The telephone book tells me that there are currently 11 states
with just one area code: Alaska, Delaware, Hawaii, Idaho, Montana,
North Dakota, Rhode Island, South Dakota, Vermont, Wyoming--and
New Mexico. Pretty classy company. But frontier New Mexico is
about to move on to bigger things.
It's all enough to make me recall the phone system I found when
I came to New Mexico in the 1970s. Although 505 had been the state's
area code since 1947, Santa Fe had just two telephone prefixes
back then, 982 and 983. Moreover, to call someone, you didn't
need to dial the 98--just either 2 or 3, then the last four digits,for
a total of five. My two favorite numbers in those days were coach
Carl Miller's (2-2222) and theater maven Jinx Junkin's (2-2221).
You didn't forget them.
There was often a long wait for hookups in the 1970s, so I did
without a phone for a while. When I finally got one, I was glad
that it had the 982 prefix, instead of 983. It felt more basic
somehow, closer to beginnings. Santa Fe had just one postal ZIP
code then as well--87501 was enough for us all.
Things changed dramatically and for always on Saturday, June
2, 1979. That was the day when Mountain Bell (the predecessor
to US West) activated a new system that required all seven digits
of the 982 and 983 numbers to be dialed. Though the conversion
was heavily advertised, it nevertheless infuriated Santa Feans,
thousands of whom called to complain.
One of the distressed was Richard Polese, a fixture in the Santa
Fe cityscape for many years. Two years ago he just missed being
elected to the City Council, and in 1979 he was editor of the
Museum of New Mexico's magazine, El Palacio. He did not care much
for the new, improved telephone system.
"It's a sign of creeping big-brotherism in Santa Fe--the idea
that bigger is better," Polese said then. "It's a minor inconvenience,
a mild irritator, but it's another sign of the inverse relationship
between growth and the quality of life.
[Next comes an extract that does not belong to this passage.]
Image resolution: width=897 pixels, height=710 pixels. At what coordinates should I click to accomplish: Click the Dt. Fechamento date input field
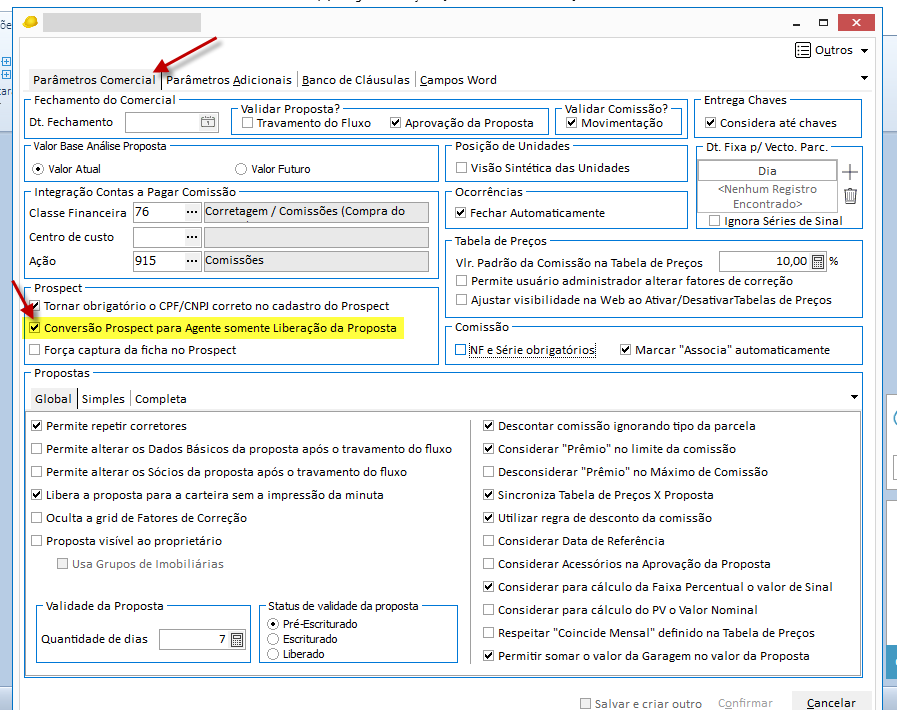(x=161, y=122)
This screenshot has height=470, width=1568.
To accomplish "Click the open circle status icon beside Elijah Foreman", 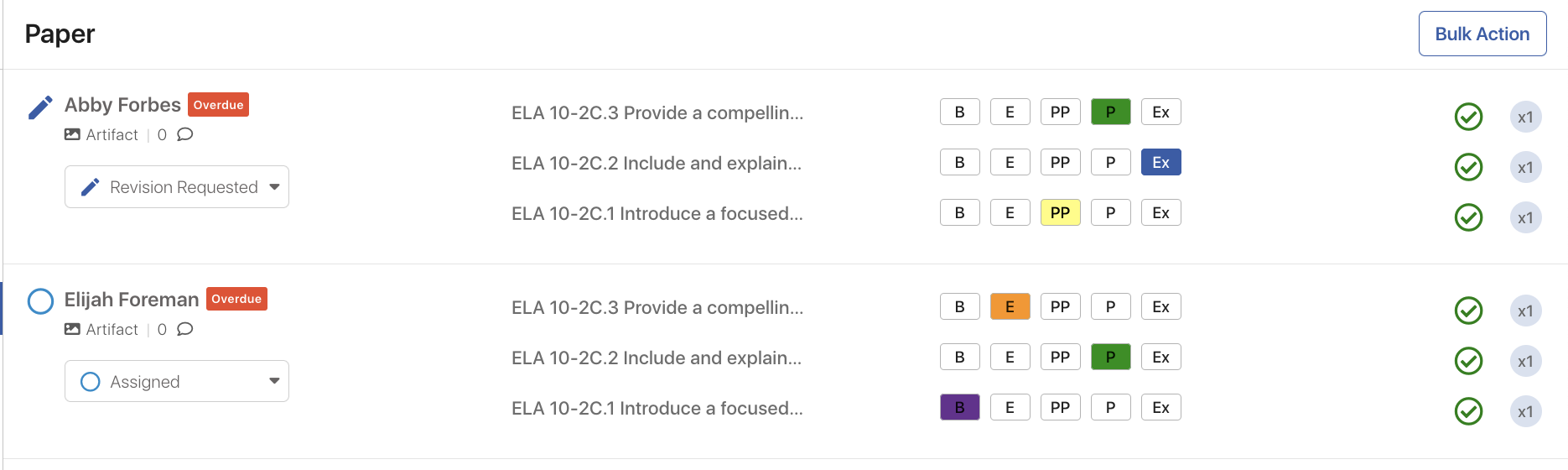I will (40, 301).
The change is small, but
significant--one of the little charming things about Santa Fe
is gone, along with many others."
That kind of sums up my own take on the most recent "sign of
growth"--the coming of a second area code. For more than 20 years
I've kept my original 982 telephone number, and I'm also proud
that my address is still in the original 87501 ZIP code.
How many ZIP codes have we added since the 1970s? First came
87502, then 87503, then 87505. And look at all the telephone prefixes.
It boggles the mind: 982, 983, 984, 986, 988, 989, 992, 995, 954,
820, 827, 424, 428, 438,455, 466,467, 471, 473, 474 and 476 are
all there, where 982 and 983 once served.
As I said, I'm not really upset. I'm actually part of the problem,
with two phone lines in my house, the second one for my computer
and fax. It's the way of the world today, and we should save our
fighting juices for more significant issues.
Even so, I'm glad that my ZIP code is 87501, that my phone prefix
is 982, and that when the new area code comes, I and Santa Fe
will still be 505, even if most of New Mexico changes. For the
past is with us always, and I'm fond of it.